Pick every line out of the entries below that holds the string "agent", and report them.

Records contained in a dataset:
──────
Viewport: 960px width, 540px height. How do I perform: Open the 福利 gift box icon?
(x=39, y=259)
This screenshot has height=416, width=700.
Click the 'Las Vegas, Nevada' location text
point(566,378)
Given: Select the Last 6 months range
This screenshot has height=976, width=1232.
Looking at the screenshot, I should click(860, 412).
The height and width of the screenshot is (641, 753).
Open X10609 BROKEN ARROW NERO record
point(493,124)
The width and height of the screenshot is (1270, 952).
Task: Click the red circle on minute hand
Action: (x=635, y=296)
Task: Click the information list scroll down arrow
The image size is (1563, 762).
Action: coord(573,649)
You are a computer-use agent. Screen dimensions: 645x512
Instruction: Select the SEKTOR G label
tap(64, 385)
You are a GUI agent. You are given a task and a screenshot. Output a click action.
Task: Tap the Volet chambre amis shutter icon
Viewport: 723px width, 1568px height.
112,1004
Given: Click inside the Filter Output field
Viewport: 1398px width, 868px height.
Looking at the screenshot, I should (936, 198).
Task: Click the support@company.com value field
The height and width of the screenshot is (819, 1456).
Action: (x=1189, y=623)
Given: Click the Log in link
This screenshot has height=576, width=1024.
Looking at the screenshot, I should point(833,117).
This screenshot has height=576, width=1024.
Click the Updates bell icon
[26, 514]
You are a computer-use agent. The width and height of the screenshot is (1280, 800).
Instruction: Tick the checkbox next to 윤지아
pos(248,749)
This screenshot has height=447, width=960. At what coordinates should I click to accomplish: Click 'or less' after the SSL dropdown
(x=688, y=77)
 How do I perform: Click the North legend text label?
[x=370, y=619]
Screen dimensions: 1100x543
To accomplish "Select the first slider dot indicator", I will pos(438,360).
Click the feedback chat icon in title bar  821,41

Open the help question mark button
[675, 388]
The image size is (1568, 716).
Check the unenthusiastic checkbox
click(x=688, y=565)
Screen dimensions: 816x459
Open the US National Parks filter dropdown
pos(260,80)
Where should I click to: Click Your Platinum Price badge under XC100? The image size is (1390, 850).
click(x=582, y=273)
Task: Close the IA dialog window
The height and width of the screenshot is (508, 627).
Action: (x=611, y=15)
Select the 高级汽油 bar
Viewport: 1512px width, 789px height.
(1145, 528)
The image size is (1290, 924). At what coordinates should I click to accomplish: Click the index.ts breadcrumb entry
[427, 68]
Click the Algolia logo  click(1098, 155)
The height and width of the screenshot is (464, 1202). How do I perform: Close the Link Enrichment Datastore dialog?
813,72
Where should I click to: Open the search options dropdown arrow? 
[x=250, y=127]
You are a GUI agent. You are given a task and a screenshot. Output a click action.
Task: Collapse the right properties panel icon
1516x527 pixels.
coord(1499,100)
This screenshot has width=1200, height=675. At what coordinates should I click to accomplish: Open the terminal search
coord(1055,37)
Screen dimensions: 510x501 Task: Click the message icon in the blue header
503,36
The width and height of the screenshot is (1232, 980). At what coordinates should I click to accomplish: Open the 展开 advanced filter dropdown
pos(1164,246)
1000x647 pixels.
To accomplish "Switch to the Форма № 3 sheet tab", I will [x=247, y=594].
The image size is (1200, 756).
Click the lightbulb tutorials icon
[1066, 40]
──────
TASK SOLUTION:
You are a computer-use agent. Screen dimensions: 645x512
You are a GUI agent. You are given a task and a screenshot. Output a click action.
You are a computer-use agent. The width and height of the screenshot is (1280, 800).
You are a GUI agent. You are given a task and a screenshot. Output a click action.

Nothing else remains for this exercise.